What caught our attention was the 8-K that accompanied the press release. Specifically, this sentence: “Mr. Ackman’s resignation was the result of a disagreement with decisions made by the Board of Directors related to the timing and process surrounding the CEO search.”
Trust us. We read a lot of 8-Ks on directors leaving boards, often suddenly. Many of these are filed late on a Friday, so as not to attract much attention. In nearly 10 years of reading filings, we can count the number of times on two hands (and still have fingers left over) when a director resigns over a dispute with the board. We wrote about the irony of this last January, when Yahoo co-founder Jerrry Yang suddenly resigned from that board, which the filing helpfully noted was “not due to any disagreement”.
Now maybe this is just wishful thinking, but wouldn’t it be nice if a director (or the company) could be honest with their investors about why a director was stepping down? And by honest, we don’t mean trotting out the oft-used “personal reasons” or “more time with the family”.
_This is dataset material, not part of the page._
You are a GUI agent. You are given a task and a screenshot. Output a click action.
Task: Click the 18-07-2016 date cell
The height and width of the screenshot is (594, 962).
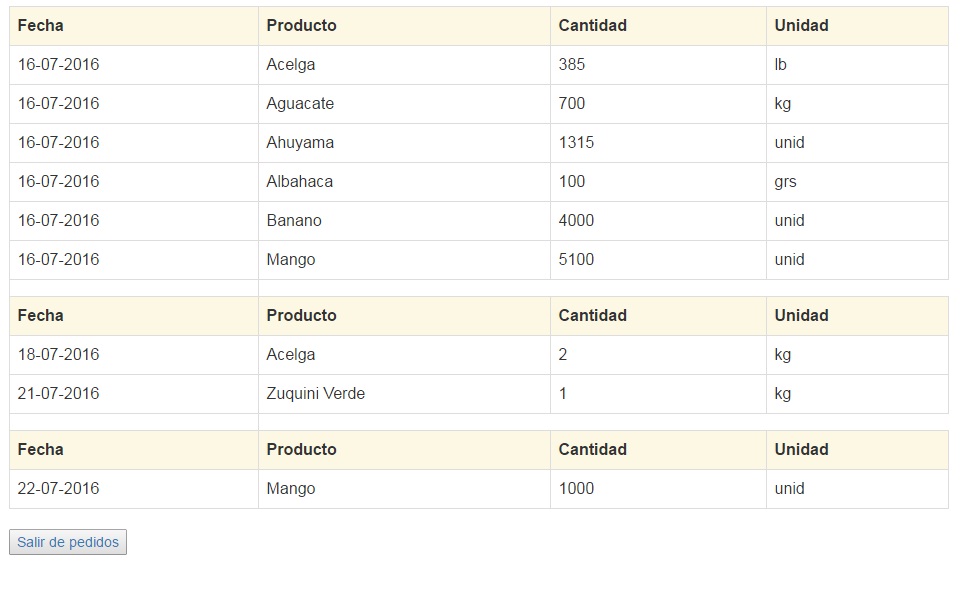[58, 354]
There’s very few Ackman’s out there that can command this type of media attention. But there are a lot of directors who sit on public company boards, many of whom probably have legitimate differences with the direction of the company and/or its top executives. Would it really be that damaging to be honest? Or for regulators to stop turning a blind-eye to the no disagreements language?
This morning, there’s a great WSJ article about bringing more honesty to the audit letters that accompany most annual reports. As the article notes, that’s another area where disagreements are very rare, even when auditors are dismissed.
After all, if the director resignation filings and audit letters are shaded versions of the truth, what are investors supposed to make of the rest of the stuff that companies routinely file?